The situation between Dr. Jesse Cole and St. James Hospital started long before Dr. Anna Chacko arrived there. That said, Dr. Chacko accused Dr. Cole of threatening her over the phone. It wasn't the first such accusation and Dr. Cole has been vindicated with a $4 million settlement announced yesterday.
One of the concepts in play in the case was the idea that Doctors should be employed independently rather than by the hospital itself. Dr. Cole, along with two other radiologists, had hospital privileges but were self employed. Dr. Chacko came in with a team of four and all were employees of the hospital. Dr. Cole believes this creates a conflict of interest and it's one of the sources of conflict.
Here's how he explained the problem,
hospitals which employ doctors have too much power over the physician patient relationship. Employed doctors, exclusive contracts, etc. are euphemisms for corporate practice of medicine. What happened here in Butte was that the hospital justified what it did with no input from the medical staff. When the quality of care decliined, and it was brought to the hospital administrations attention...it covered up the problems, retaliated against employees who were making good faith complaints about the quality of care, and creating a second class, protected medical practice for it's employed physicians.

*Data below:*
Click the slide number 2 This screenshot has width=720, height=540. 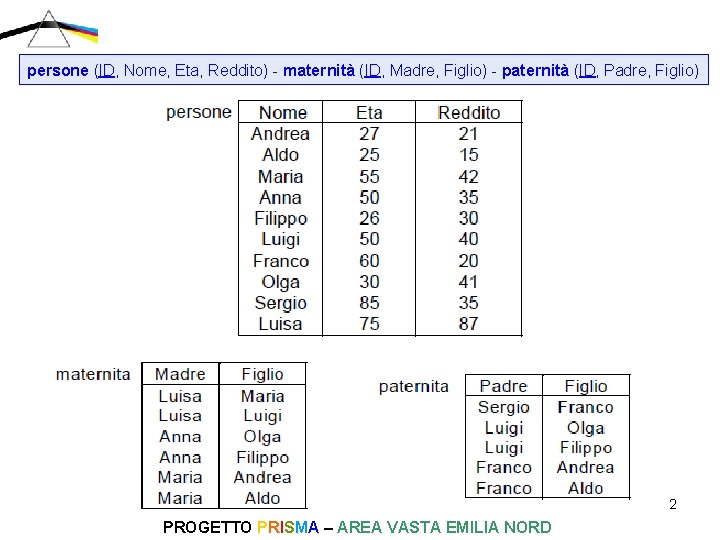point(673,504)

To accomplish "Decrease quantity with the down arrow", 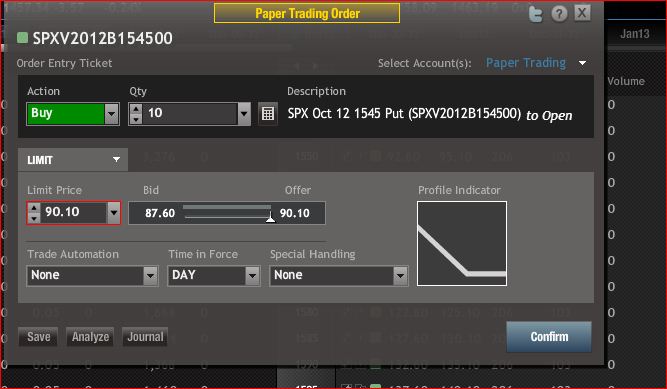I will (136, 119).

*Problem to work on:*
Carry on the piece about Dr. Jesse Cole's $4 million settlement with St. James Hospital, picking up right after its final sentence.

*Task response:*
It is really a big problem nationwide that not enough attention has been paid to. The public thinks that hospitals adminstrations and doctors are on the same side...well...not always, and not exactly. The hospital administrations allegiance is to the bottom line.
You probably are familiar with the constant drumbeat the presumed conflict of interest and adverse effect on physicians that pharmaceutical companies have on doctors with drug representatives and payments to doctors to present talks on drugs.
So...if doctors shouldn't be allowed to accept a free Viagra pen and a pizza from a drug sale rep because it influences their practice...why is nobody asking what effect a hospital can have on a doctor it employs? What if an employed doctor wants to send a patient to another hospital or clinic which is in a competitor's hospital or practice? In theory, the hospital administration is not supposed to interfere...but I will tell you that if an employed physician starts sending patients to, say, an outpatient imaging center not owned by the hospital, because it provides better care...the hospital CEO will make it known to that doctor who signs the paycheck.
In other words, what's the greater conflict of interest? Getting a free Viagra pen, or answering to a hospital CEO who can influence how you practice if you want to keep your job?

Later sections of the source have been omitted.